##### Exercise inputs

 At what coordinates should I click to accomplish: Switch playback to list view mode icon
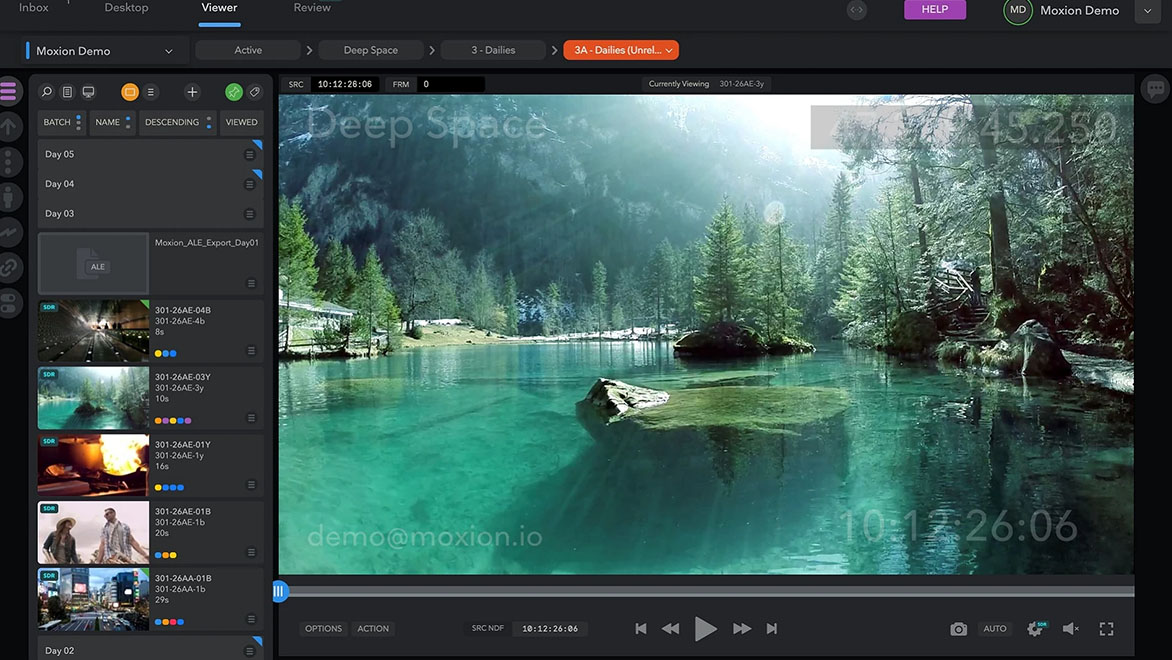click(x=150, y=91)
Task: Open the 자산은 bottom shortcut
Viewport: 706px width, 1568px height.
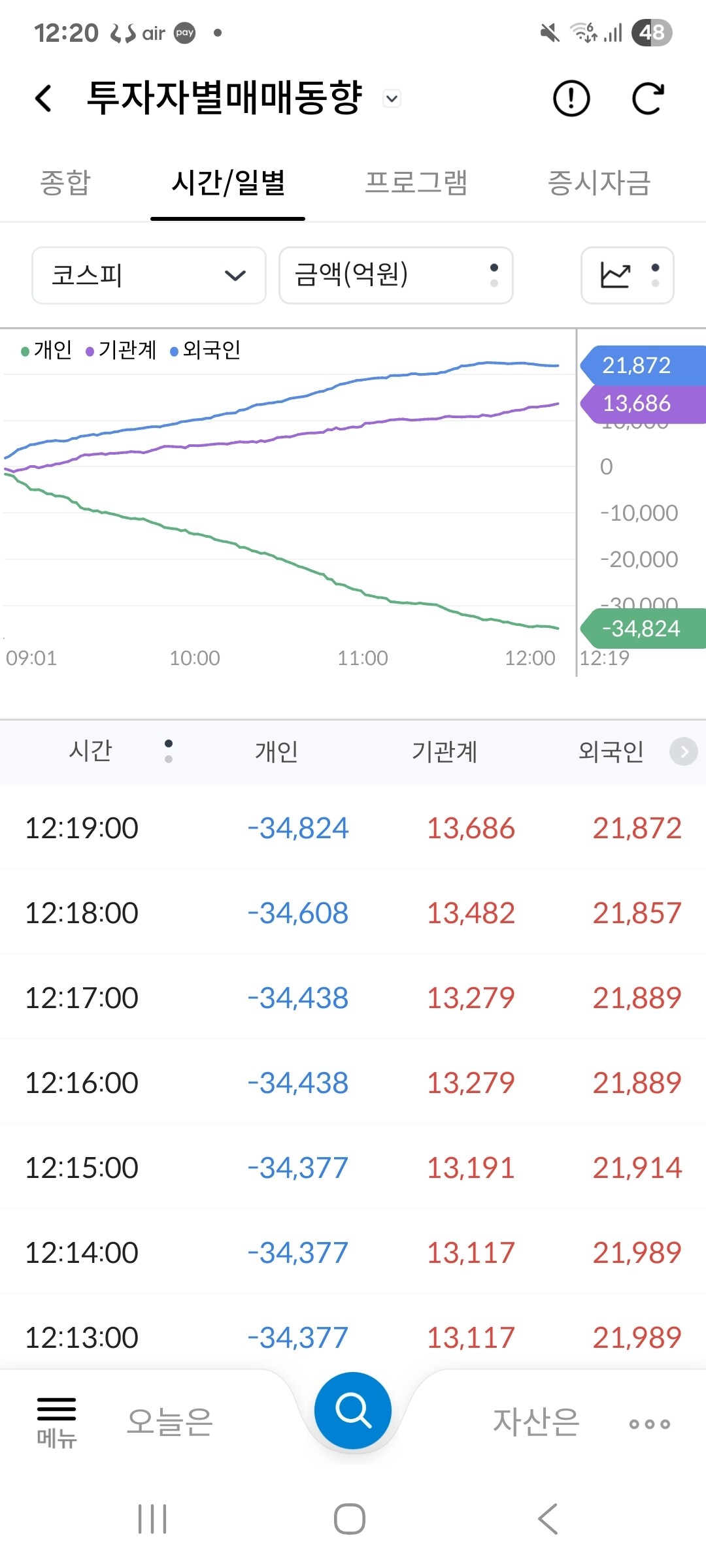Action: [536, 1422]
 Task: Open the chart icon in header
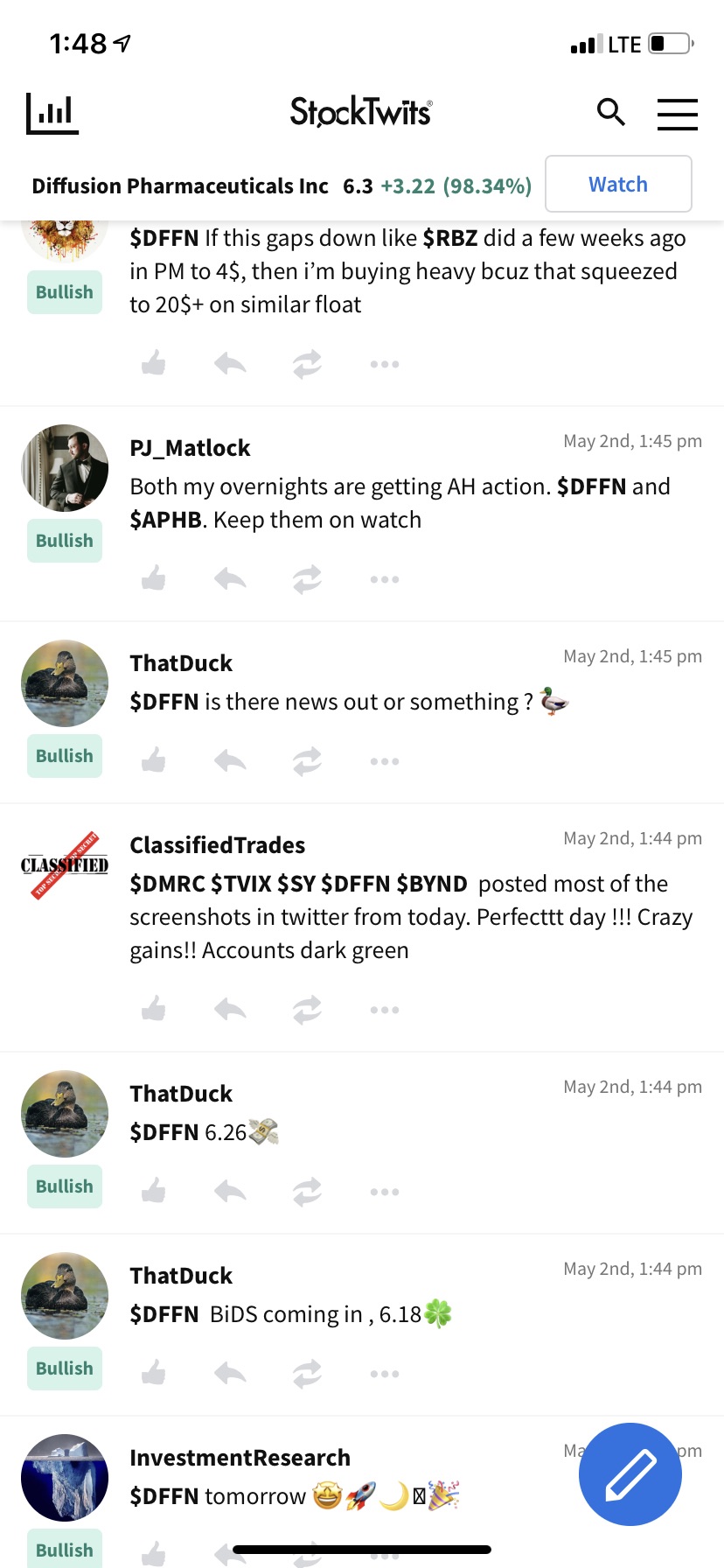52,114
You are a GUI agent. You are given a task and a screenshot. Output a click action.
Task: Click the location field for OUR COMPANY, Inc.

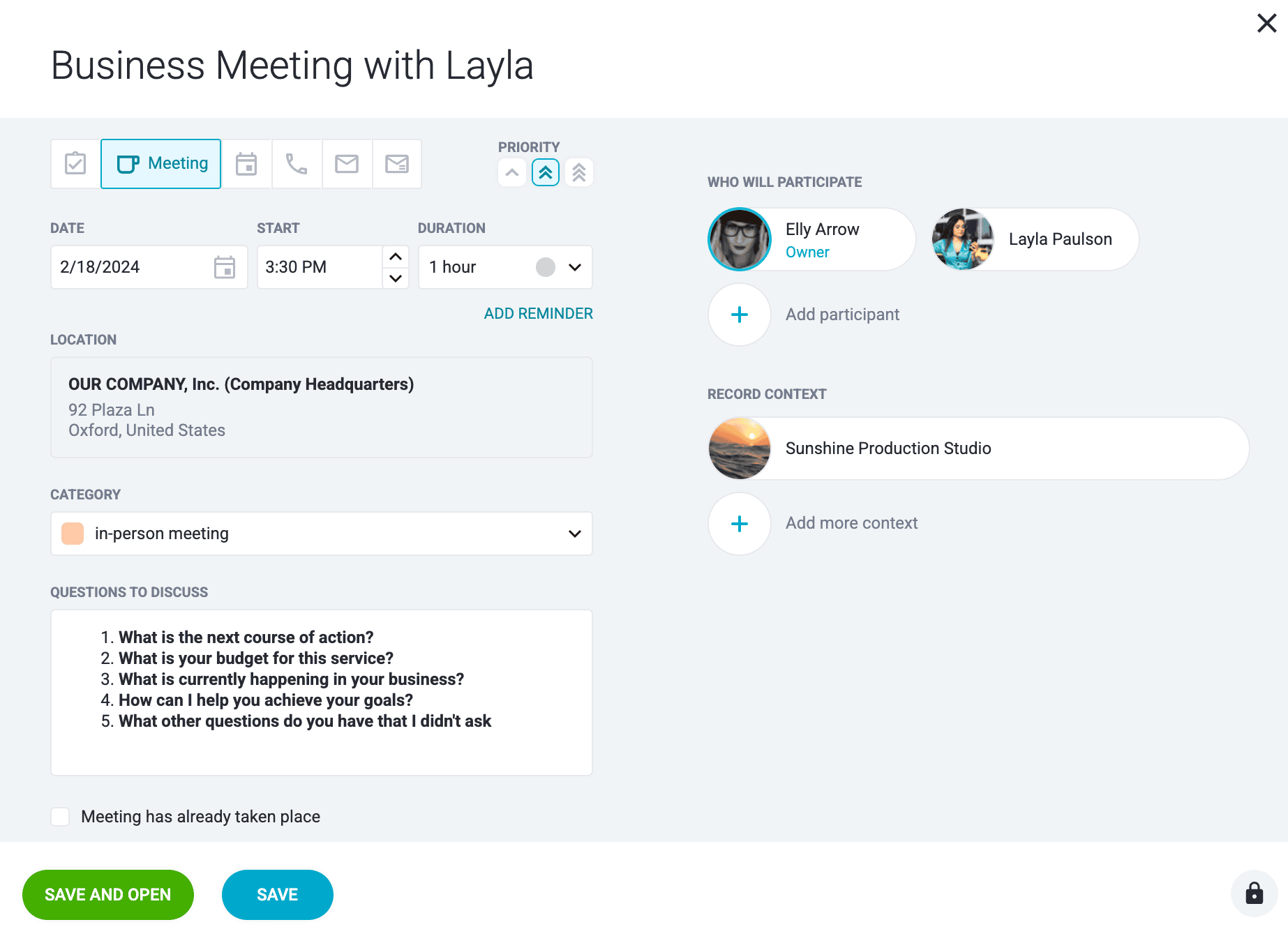pos(321,407)
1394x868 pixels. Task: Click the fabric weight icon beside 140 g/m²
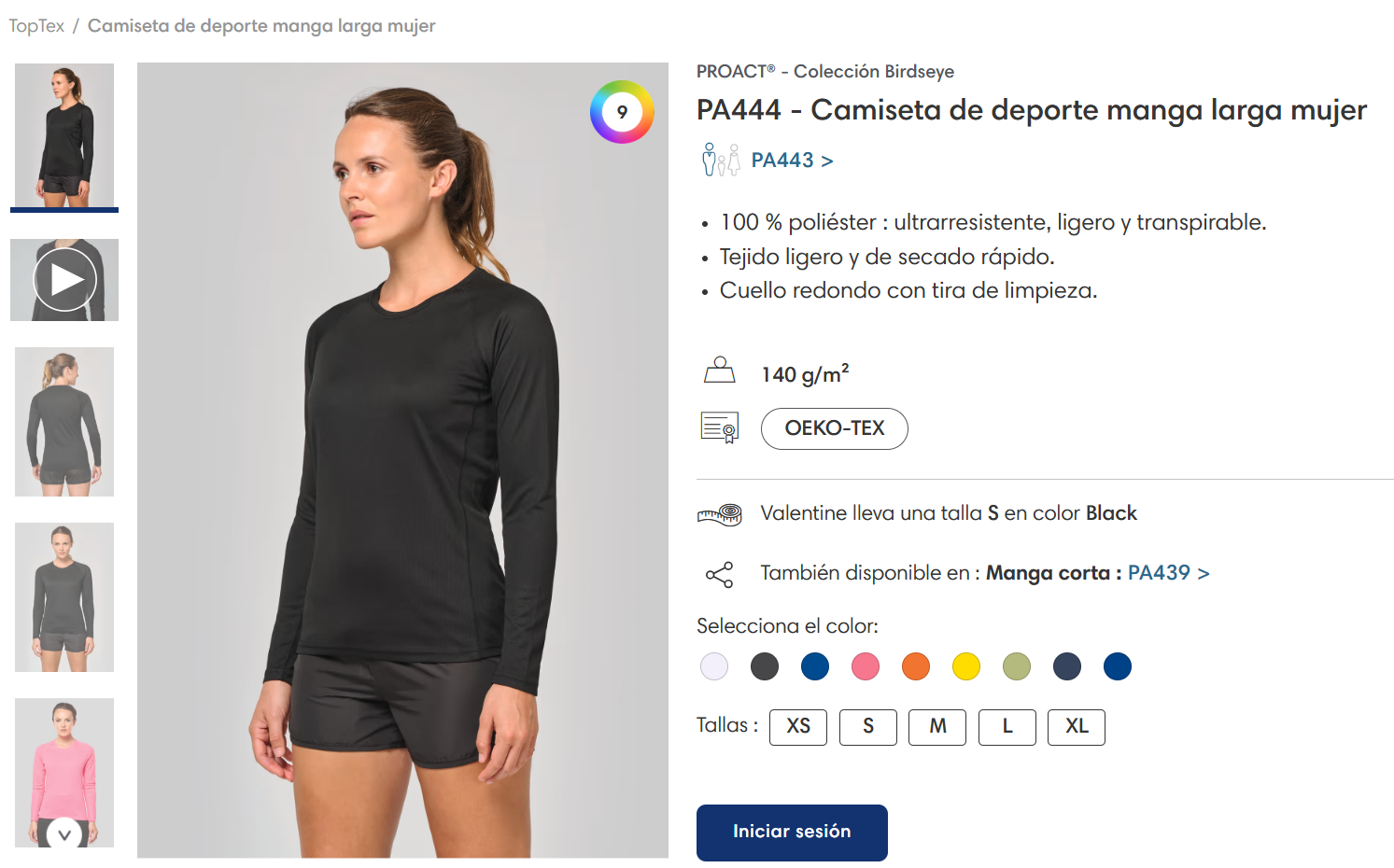click(x=720, y=371)
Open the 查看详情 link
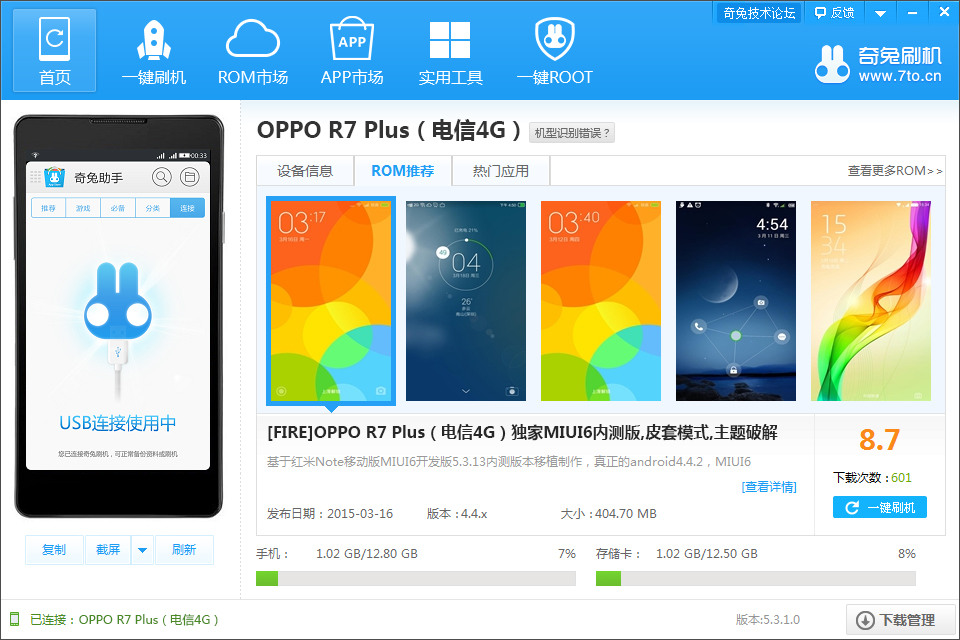960x640 pixels. [769, 487]
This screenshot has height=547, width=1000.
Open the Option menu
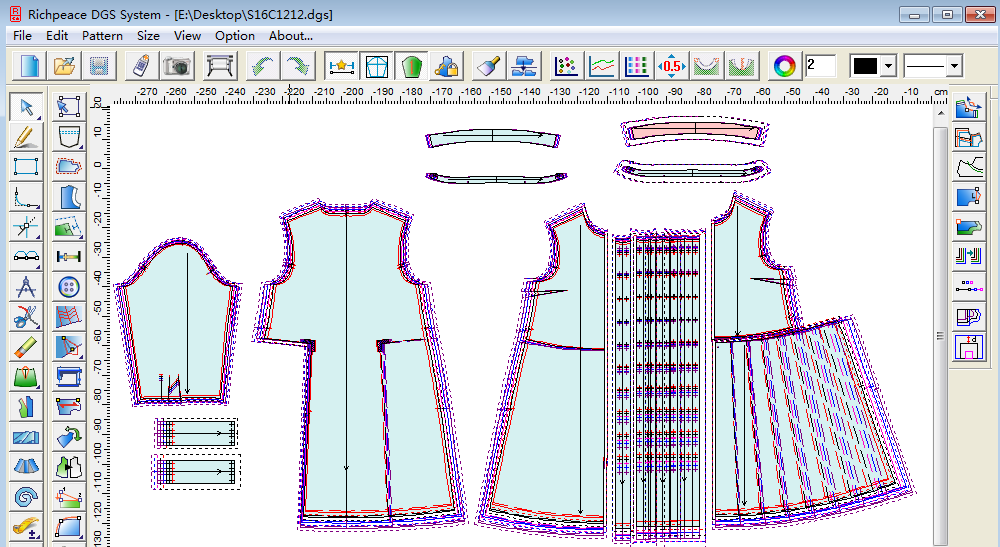pyautogui.click(x=235, y=35)
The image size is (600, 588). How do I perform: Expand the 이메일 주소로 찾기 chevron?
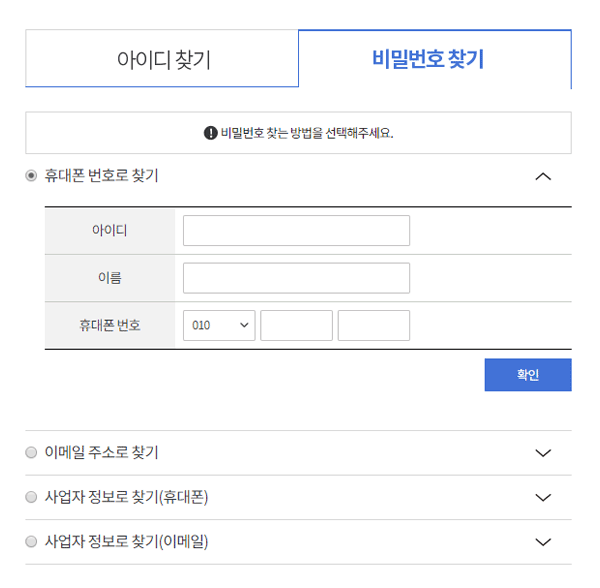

##########

#### What to produce:
Among the lines above, find those with the string "screenshot" and copy them.

#### Solution to this problem:
You are a GUI agent. You are given a task and a screenshot. Output a click action.
This screenshot has height=547, width=1000.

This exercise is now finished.